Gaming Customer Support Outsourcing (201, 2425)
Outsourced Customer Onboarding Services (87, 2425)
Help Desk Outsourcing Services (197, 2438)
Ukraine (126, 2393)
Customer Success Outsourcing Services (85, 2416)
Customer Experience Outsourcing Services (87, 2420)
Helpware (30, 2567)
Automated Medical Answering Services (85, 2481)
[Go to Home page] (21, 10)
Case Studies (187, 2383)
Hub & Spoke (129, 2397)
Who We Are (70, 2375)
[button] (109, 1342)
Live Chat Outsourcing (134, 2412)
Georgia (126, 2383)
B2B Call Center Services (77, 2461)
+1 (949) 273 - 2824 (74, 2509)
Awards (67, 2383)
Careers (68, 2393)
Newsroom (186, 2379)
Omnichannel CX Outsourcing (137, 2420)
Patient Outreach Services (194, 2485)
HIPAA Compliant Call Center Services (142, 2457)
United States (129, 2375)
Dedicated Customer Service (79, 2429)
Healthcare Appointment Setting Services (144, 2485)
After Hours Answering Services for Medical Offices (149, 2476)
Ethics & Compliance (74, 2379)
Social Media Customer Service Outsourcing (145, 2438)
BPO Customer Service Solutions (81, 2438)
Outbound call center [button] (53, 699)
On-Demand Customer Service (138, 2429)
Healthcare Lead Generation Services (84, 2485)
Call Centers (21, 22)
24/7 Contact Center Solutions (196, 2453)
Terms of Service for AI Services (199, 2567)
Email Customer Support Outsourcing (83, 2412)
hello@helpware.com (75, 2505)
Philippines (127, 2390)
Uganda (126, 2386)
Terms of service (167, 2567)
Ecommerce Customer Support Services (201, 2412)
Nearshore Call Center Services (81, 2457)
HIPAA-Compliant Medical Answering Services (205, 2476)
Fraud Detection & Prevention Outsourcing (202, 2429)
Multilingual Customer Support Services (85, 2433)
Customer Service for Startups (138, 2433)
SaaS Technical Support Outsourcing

**Requirement:** Only the lines from the one containing "Who We Are (70, 2375)" through the end of the records above belong in the output, each exactly as it stands, both ends included.

**Output of the task:**
Who We Are (70, 2375)
[button] (109, 1342)
Live Chat Outsourcing (134, 2412)
Georgia (126, 2383)
B2B Call Center Services (77, 2461)
+1 (949) 273 - 2824 (74, 2509)
Awards (67, 2383)
Careers (68, 2393)
Newsroom (186, 2379)
Omnichannel CX Outsourcing (137, 2420)
Patient Outreach Services (194, 2485)
HIPAA Compliant Call Center Services (142, 2457)
United States (129, 2375)
Dedicated Customer Service (79, 2429)
Healthcare Appointment Setting Services (144, 2485)
After Hours Answering Services for Medical Offices (149, 2476)
Ethics & Compliance (74, 2379)
Social Media Customer Service Outsourcing (145, 2438)
BPO Customer Service Solutions (81, 2438)
Outbound call center [button] (53, 699)
On-Demand Customer Service (138, 2429)
Healthcare Lead Generation Services (84, 2485)
Call Centers (21, 22)
24/7 Contact Center Solutions (196, 2453)
Terms of Service for AI Services (199, 2567)
Email Customer Support Outsourcing (83, 2412)
hello@helpware.com (75, 2505)
Philippines (127, 2390)
Uganda (126, 2386)
Terms of service (167, 2567)
Ecommerce Customer Support Services (201, 2412)
Nearshore Call Center Services (81, 2457)
HIPAA-Compliant Medical Answering Services (205, 2476)
Fraud Detection & Prevention Outsourcing (202, 2429)
Multilingual Customer Support Services (85, 2433)
Customer Service for Startups (138, 2433)
SaaS Technical Support Outsourcing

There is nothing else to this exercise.